= 2009 Nikon SuperGP =

The 2009 Nikon SuperGP was an Australian motor racing meeting held on a street circuit in Surfers Paradise on Queensland's Gold Coast on 22–25 October 2009. It was to have featured the opening round of the 2009–10 A1 Grand Prix season, although A1 Grand Prix's involvement in the event was cancelled just five days prior to practice beginning.

The event did feature the eleventh event of the 2009 V8 Supercar Championship Series, the 2009 V8 Supercar Challenge. The program was altered from two 200-kilometre races for the Australian touring car series to four 150-kilometre races. Mark Winterbottom won two of the four races over the weekend with Garth Tander winning the second race on Saturday and Craig Lowndes winning the first race on Sunday. Tander and Winterbottom won each of the two days on combined point score.

Despite the extended V8 Supercar racing round and the last-minute inclusion of an "Australian Legends" parade featuring racing identities Dick Johnson, Kevin Bartlett, Jim Richards, Glenn Seton, Colin Bond and Bob Morris driving historic racing cars, valued in excess of $1 million each, the 2009 event failed to attract anywhere near the numbers of spectators of previous events and the A1GP no-show has resulted in two separate government inquiries into the event.

Surfers Paradise residents' groups are also lobbying for the event to be scrapped or relocated to a purpose-built facility, yet to be built. The Queensland tax payers are investing close to A$12 million into the event annually.

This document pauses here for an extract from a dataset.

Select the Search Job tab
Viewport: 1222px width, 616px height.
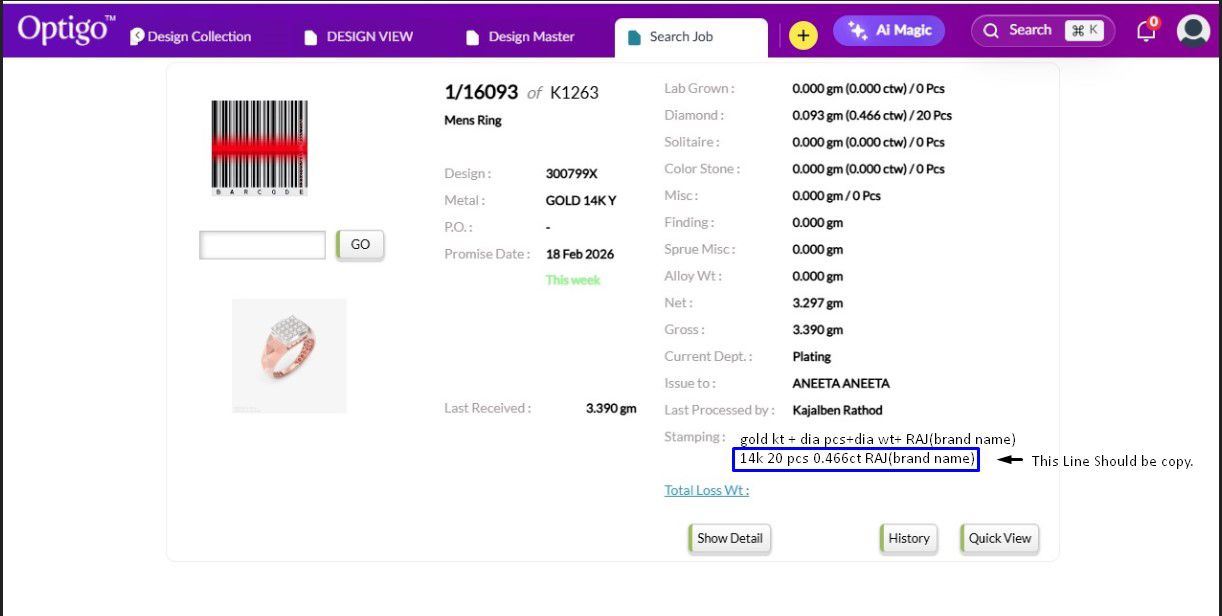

On 4 February 2010, the Queensland government announced that the SuperGP will be relaunched as the SuperCarnivale, an event developed and designed specifically for V8 Supercars. The announcement came after the release of two separate inquiries into the SuperGP event. Changes included shortening the event to three days instead of four and a shortening of the track.

The fallout from the highly critical reports has resulted in the contract between the Queensland government and the event organisers – The Gold Coast Motor Events Corporation (GCMEC) and the International Management Group (IMG) – being canceled. The contract had another four years to run and was worth $11.8 million annually. The QLD government therefore had to pay out $2.5 million as a settlement fee upon termination. The result was that Nikon SuperGP General Manager Greg Hooton and Nikon SuperGP Event Manager David Bennett, as well the support staff at the GCMEC/IMG event offices, were sacked and the office closed down.